Many of these non-profit hospitals also spend far less on making healthcare services accessible for people without the means to pay than the value of the public subsidies they receive. For example, in 2020, non-profit hospitals received about $28 billion in tax benefits but only spent about $16 billion on free or reduced-price charity care, according to the Kaiser Family Foundation.

"Like wolves in sheep’s clothing, unscrupulous non-profit hospitals can hide among their responsible peers, benefiting from their public perception and tax-status as charitable institutions while engaging in extractive and exploitative practices," the report says.

Calls for more transparency

The report recommends the U.S. move away from its current, charity-dependent model of hospital services. Instead, it should consider measures taken by many other high-income countries, such as establishing a universally accessible public health care system, universal health insurance coverage, or some combination of these two.

New legislation should require recipients to demonstrate that their funding into health care is equal to the subsidies they receive.

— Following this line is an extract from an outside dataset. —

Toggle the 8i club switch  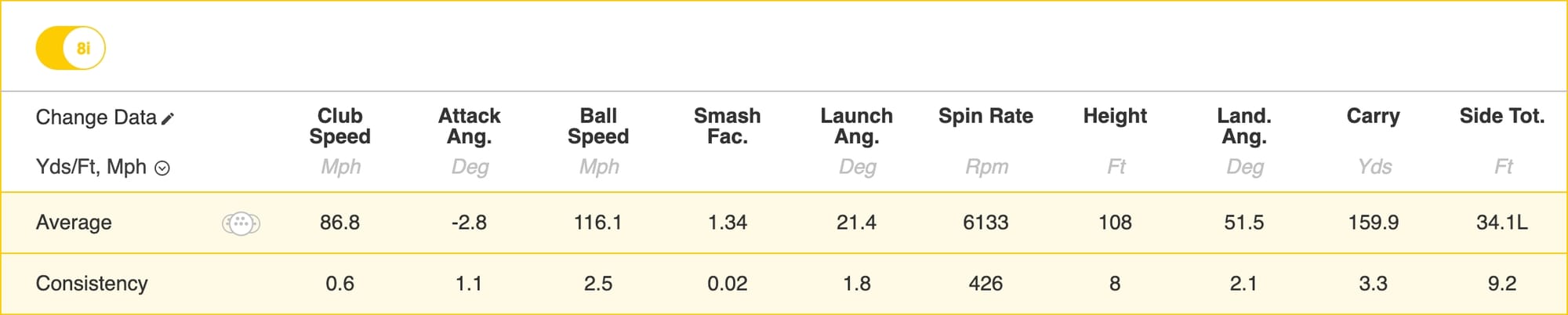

Moreover, the U.S. government should allocate additional funding to publicly administered hospital systems that can provide medical care to all patients who cannot pay for treatment at no cost or progressively reduced costs.

Additionally, the report recommends prohibiting rights-impacting practices arising from non-profit hospitals’ extraordinary collection actions, such as foreclosures, bank account seizures, and the charging of interest on debt, as well as strengthening the definition of "reasonable effort," and prohibiting delaying or denying future medical care due to nonpayment.